■ **YOUR GOAL**:
Select, from the material below, each line with "height" in it.

■ **INFORMATION**:

+===+

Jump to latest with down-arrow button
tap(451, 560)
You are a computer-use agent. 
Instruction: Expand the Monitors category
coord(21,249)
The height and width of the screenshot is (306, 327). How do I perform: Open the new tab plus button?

+===+

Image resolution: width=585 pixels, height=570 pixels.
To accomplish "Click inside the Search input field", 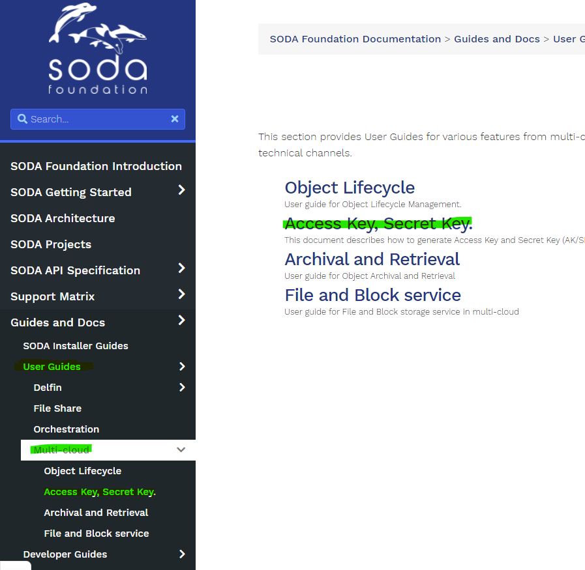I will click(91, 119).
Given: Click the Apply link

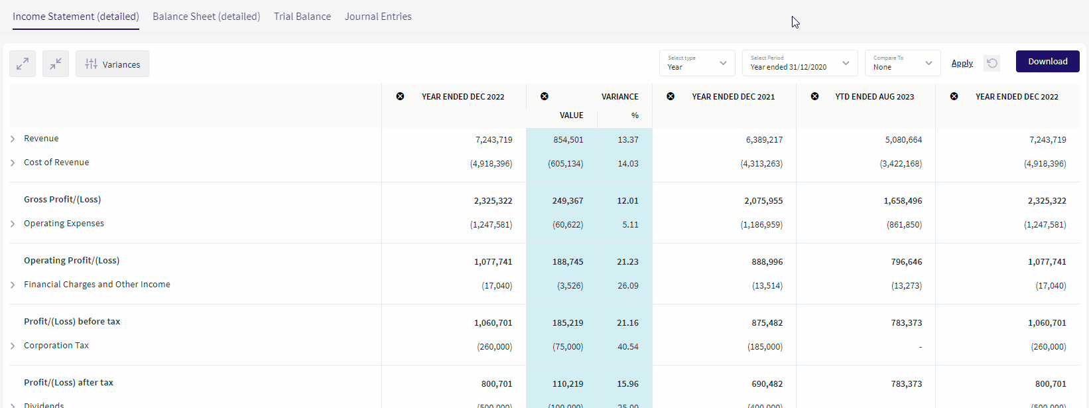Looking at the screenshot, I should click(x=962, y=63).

+===+

■ **EXERCISE RESULT**:
The height and width of the screenshot is (306, 327). How do I perform: Open the new tab plus button?
Image resolution: width=585 pixels, height=570 pixels.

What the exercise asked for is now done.